*ねらい 1*
近藤有己選手がガソリンスタンドで働いていると知って筆者が驚いたのはなぜか。本文抜粋に書かれている理由を説明しなさい。

====

「総合格闘技興行におけるコミッション、協会のあり方」番外編vol.1
■[シリーズ]「総合格闘技興行におけるコミッション、協会のあり方」本編vol.1
http://d.hatena.ne.jp/mmanhb/20101114/p1
上記記事の続きですが、早速番外編です。「興行と団体の違い」から派生しての日記です。
先日、twitter上でパンクラスismの近藤有己選手がガソリンスタンドで働いているという事が話題に上りました。自分はその事にとても驚きました。それは近藤選手が過去に実績があるからでも、近藤選手が株式会社パンクラスの役員だからでもありません。パンクラスが、団体であるから、団体として選手を雇っているから、練習生制度(内弟子、付き人、付け人、徒弟制度)を取っているからです。
プロ修斗、DEEP、ZST、CAGE FORCEの王者がフルタイムのファイターでなくても驚きません。もっと言えば、DREAM、SRC、UFCの王者がフルタイムのファイターでなくても驚きません。しかし、パンクラスの練習生がフルタイムのファイターでなかったら驚くのです。

====

*ねらい 2*
記録から、文字列「This」を含む行をすべて集めなさい。

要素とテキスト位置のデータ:
====

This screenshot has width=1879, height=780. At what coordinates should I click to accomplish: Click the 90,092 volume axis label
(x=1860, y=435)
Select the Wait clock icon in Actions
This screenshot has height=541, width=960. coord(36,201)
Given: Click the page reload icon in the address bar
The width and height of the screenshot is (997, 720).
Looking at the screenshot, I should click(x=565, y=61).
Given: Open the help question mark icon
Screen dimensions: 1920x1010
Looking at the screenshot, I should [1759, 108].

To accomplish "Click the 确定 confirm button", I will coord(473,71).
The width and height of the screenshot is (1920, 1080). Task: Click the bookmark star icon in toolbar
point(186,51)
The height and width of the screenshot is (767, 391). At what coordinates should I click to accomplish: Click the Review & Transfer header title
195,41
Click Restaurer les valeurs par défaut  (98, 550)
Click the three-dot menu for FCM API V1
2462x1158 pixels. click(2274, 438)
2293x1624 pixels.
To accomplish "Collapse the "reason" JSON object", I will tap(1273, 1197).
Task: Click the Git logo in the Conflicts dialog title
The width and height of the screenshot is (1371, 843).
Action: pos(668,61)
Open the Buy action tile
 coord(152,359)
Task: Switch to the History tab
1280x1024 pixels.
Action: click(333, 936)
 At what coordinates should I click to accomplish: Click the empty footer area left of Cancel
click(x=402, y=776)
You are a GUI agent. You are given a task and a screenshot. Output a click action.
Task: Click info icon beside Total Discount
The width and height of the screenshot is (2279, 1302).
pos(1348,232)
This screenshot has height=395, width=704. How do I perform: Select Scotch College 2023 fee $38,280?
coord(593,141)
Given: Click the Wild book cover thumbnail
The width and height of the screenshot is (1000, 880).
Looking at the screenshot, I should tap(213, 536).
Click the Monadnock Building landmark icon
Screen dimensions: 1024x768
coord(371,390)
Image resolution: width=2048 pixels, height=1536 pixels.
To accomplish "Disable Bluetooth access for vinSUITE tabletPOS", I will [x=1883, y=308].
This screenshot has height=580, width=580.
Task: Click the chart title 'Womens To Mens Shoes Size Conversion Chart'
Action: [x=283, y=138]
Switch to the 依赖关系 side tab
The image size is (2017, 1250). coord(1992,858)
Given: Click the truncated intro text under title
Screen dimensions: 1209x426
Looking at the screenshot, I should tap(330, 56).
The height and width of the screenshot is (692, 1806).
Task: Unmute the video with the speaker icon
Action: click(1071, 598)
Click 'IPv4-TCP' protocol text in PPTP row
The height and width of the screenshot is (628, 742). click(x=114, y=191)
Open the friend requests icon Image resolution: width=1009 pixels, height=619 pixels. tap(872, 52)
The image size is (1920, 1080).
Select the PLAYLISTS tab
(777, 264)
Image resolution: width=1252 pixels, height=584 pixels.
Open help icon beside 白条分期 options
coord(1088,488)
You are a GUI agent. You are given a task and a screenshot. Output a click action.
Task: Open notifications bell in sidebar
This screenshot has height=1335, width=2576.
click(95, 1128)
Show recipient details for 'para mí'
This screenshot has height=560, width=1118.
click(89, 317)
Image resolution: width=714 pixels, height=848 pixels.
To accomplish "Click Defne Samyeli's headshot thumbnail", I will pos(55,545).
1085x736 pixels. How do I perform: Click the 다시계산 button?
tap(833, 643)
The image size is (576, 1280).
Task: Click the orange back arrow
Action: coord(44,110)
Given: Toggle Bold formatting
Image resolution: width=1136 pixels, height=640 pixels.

====

*詳しい解答 1*
筆者が驚いたのは、近藤選手に過去の実績があるからでも、株式会社パンクラスの役員だからでもない。パンクラスが団体であり、団体として選手を雇い、練習生制度(内弟子、付き人、付け人、徒弟制度)を取っているからである。

*詳しい解答 2*
This screenshot has width=1879, height=780. At what coordinates should I click to accomplish: Click the 90,092 volume axis label
This screenshot has height=541, width=960. coord(36,201)
This screenshot has height=395, width=704. How do I perform: Select Scotch College 2023 fee $38,280?
This screenshot has height=580, width=580.
This screenshot has height=1335, width=2576.
This screenshot has height=560, width=1118.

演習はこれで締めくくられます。